I have one maybe two gripes with this headphone and they have ZERO to do with its sound quality. One is the weird reverse polarity coaxial connectors used to connect the cables to the cans.... The connectors are actually a pro television and radio fitting for antenna connections so it is an odd choice.... and very difficult to source. More importantly is that twisting the cable over and over to connect and release the cables is bound to eventually cause a short or some other form of damage in the cable.... My particular model came with a 6 foot Canare quad OFC cable and after connecting and disconnecting a few dozen times the collar on the cable side of the connector actually pushed through the back of the stem and fell off.... rendering the cable dead.... Hifiman was quick to send out a new replacement cable to me (Hat tip to Vince at Head Direct!) but if there was one thing I would change it would be that.

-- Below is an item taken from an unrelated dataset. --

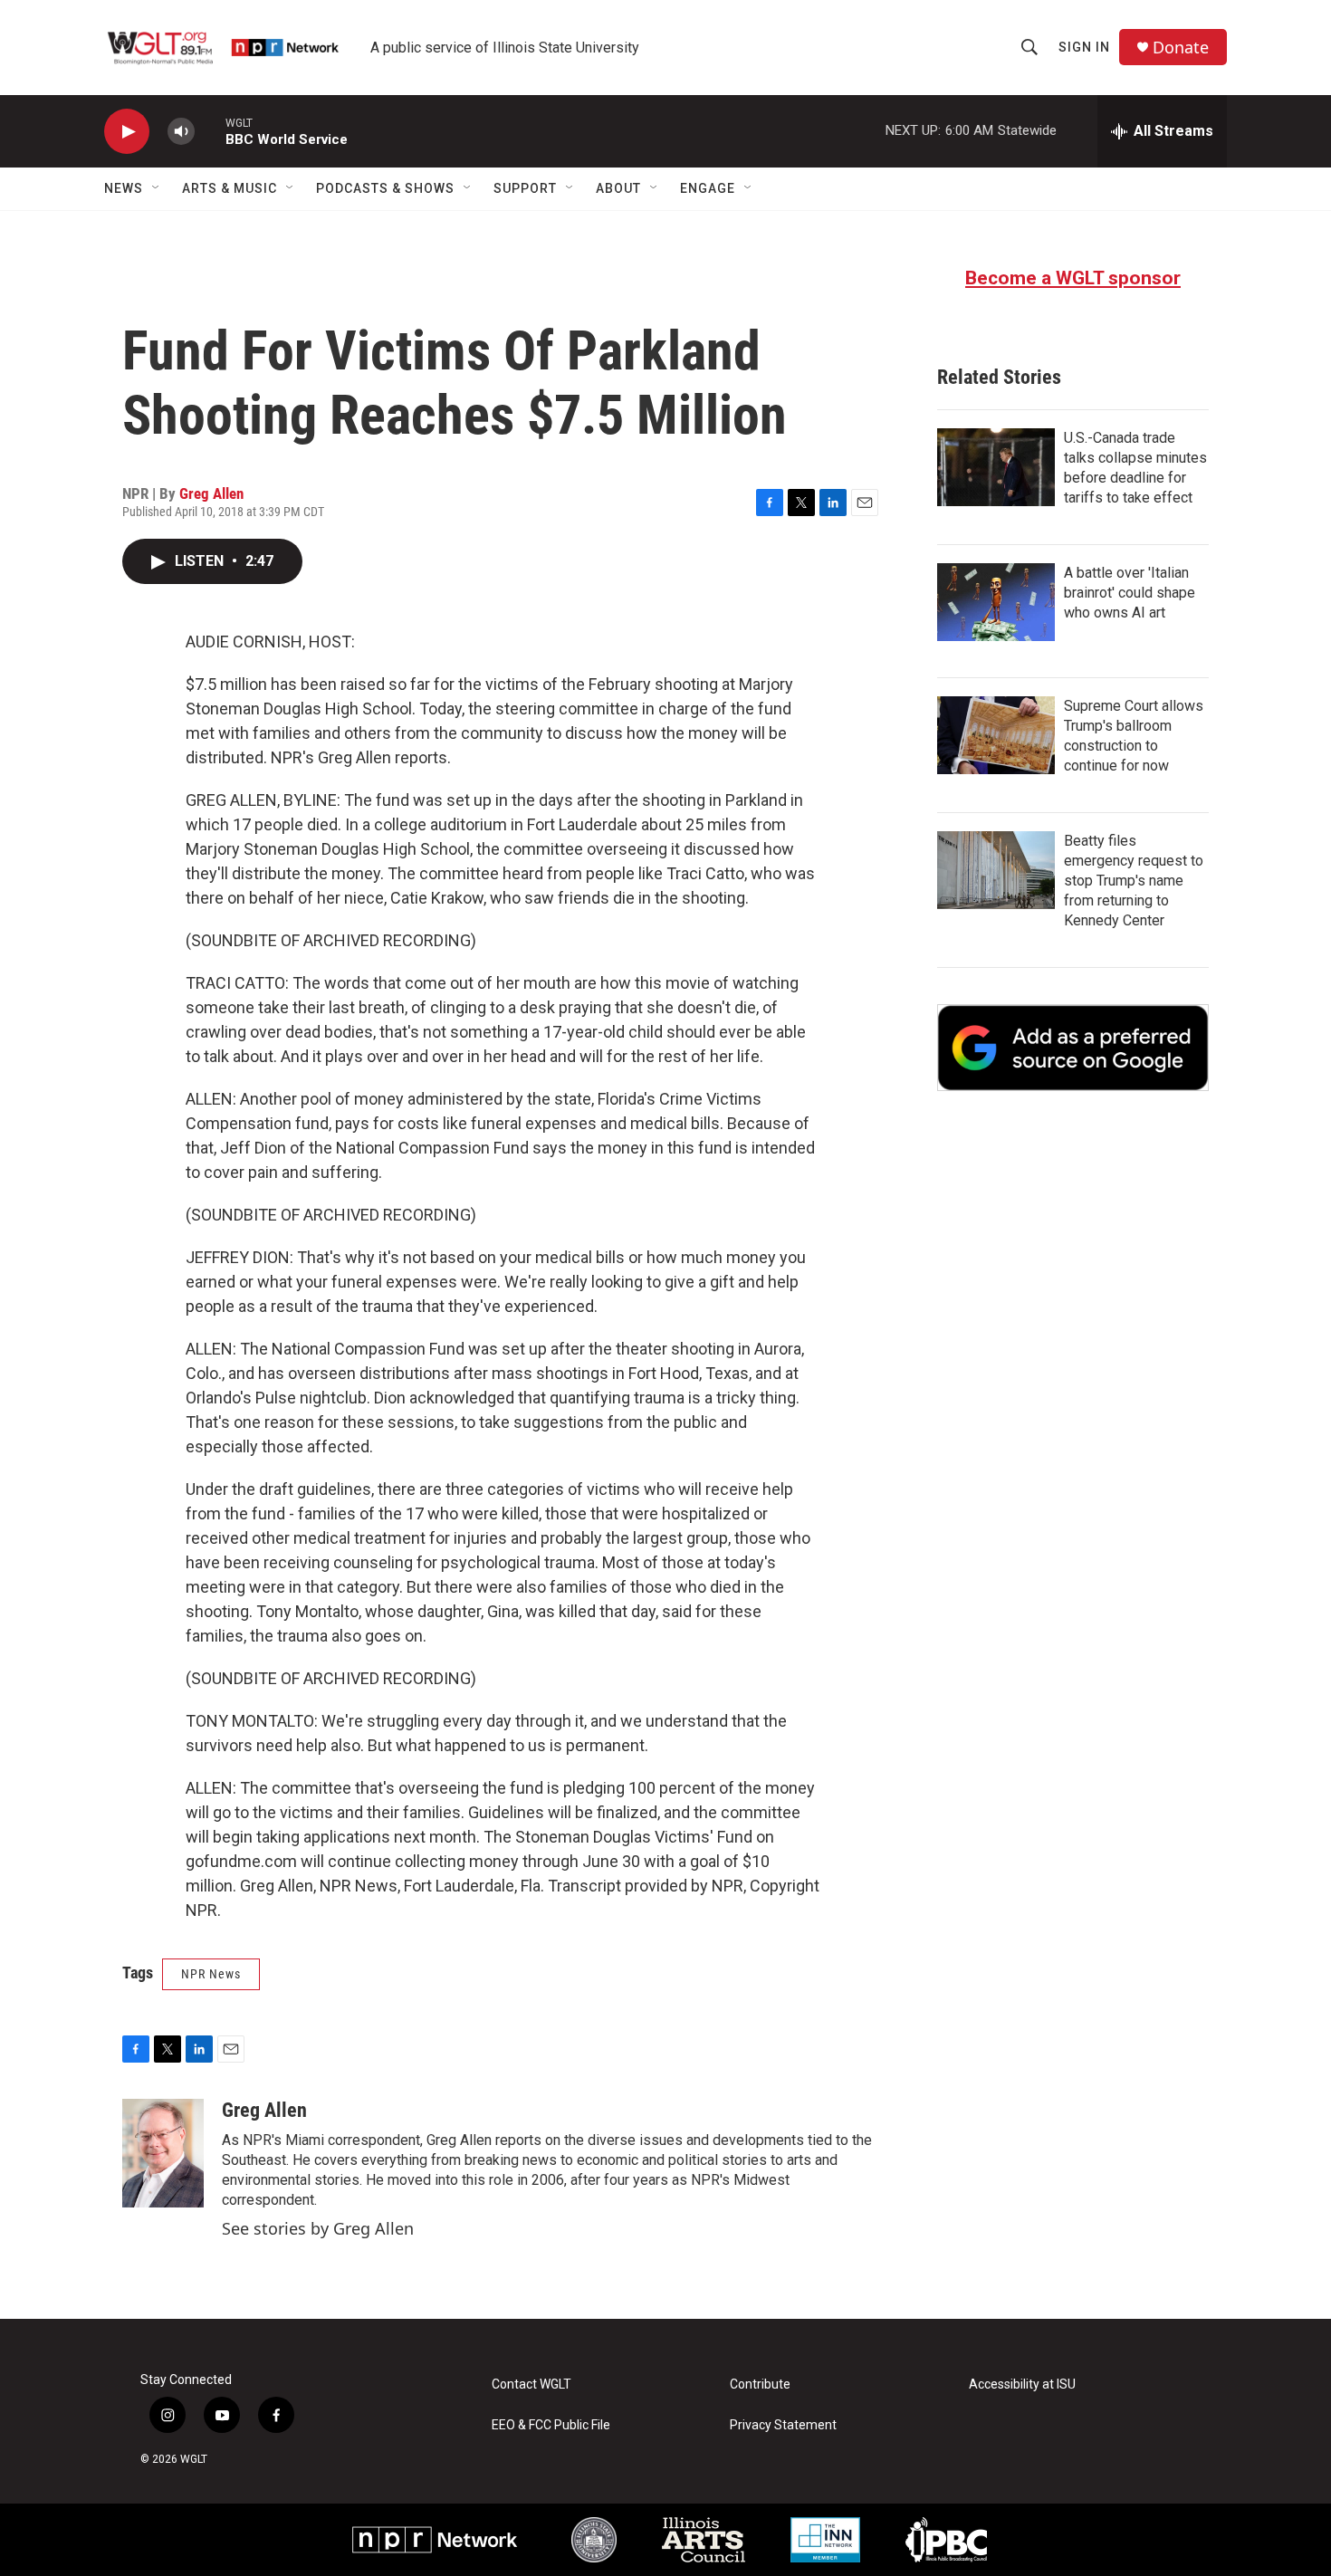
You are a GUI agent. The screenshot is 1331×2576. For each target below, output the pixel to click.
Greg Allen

Another line of defense that I may likely pursue is Toxic Cables adapters. If you buy a cable from him with say mini XLR terminations for Audeze cans he can build a set of adapters for Hifiman connectors so you can bypass the twist connector all together. You'd have a couple of odd little earrings dangling off the bottom of them when not connected to the cable but... This should only bother the most retentive of people in the hobby. The other mild nuisance is that the logo and markings are all painted on the headphones..... Thus after a few short months of handling them, the L & R designating which side is which have all but rubbed off.... The headphones appear to be perfectly symmetrical in build so I don't know that it changes anything to wear them either way but I opted to tag the stems with red and black sharpie to keep track. However it'd be nice if they could find a more permanent solution for marking the sides.... and the brand.... I've got to believe that eventually the "Hifiman HE-400" marking on the blocks will go to the wayside as well. Beyond these minor grievances I am superbly happy with this headphone.... It is a worthy adversary in the $400 realm and beats the snot out of its similarly price AKG, Beats and Grado adversaries... The HE400 is an opportunity to get some of the planar magnetic sound for significantly cheaper spend than normal. It is worth every penny. You will not regret it.